5. Let's say that instead of just dealing with three people, you have to find out who the knights, knaves, and spies are out of an arbitrary number of people. One thing you can observe about this type of problem is that if you have a majority of spies it will be impossible to solve. For example, with 100 possible candidates and 51 spies, you have no way of getting at the truth of anything. However, if you know that there are 49 spies or less, you can determine who is who.

Let's say you're dealing with a large number of people, on the order of a thousand or so, and you need to identify all the spies from that group. You know that the spies are a minority of all the people there. Find a fast and effective method for identifying whether each person is a spy or not, without asking too many questions.

It should take less than 5*(the number of people) questions. (linear time, in other words)
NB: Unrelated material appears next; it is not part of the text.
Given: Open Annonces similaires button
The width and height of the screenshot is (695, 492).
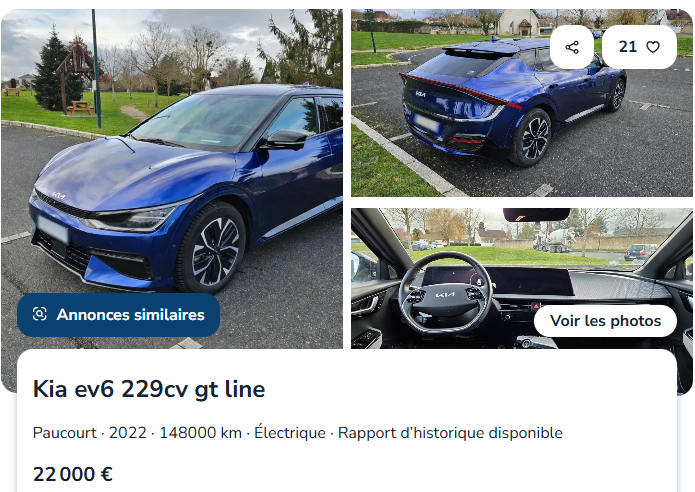Looking at the screenshot, I should click(x=118, y=315).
(That last problem has been tackled by a mathematician, Dr Mark Wildon of Swansea University, who's managed to prove an optimal solution:


email me

End Notes

There aren't very many interesting puzzles where only one or two people speak, and technically those puzzles are a subset of the puzzles where all three people speak anyway, since you can just take all the puzzles where A says "I am a knight" and construct a two-person puzzle out of the remaining answers, since A's statement reveals no informaiton.

You could have some puzzles where two or more people make multiple statements, with a practical limit of 6 statements, since if any individual statement doesn't eliminate any of the possibilities it could just be removed from the puzzle. (statements about statements, such as "B is lying" and "C is telling the truth", should still be able to considered under the same system, since it would be equivalent to claiming the opposite or the same thing)

In a puzzle with four or more people with varying combinations of liars and truthtellers, the range of possible statements grows more complex, since you can start talking about pairs of people and so on, in general there should only be 2^N statements, where N is the number of possible configurations for that type of puzzle.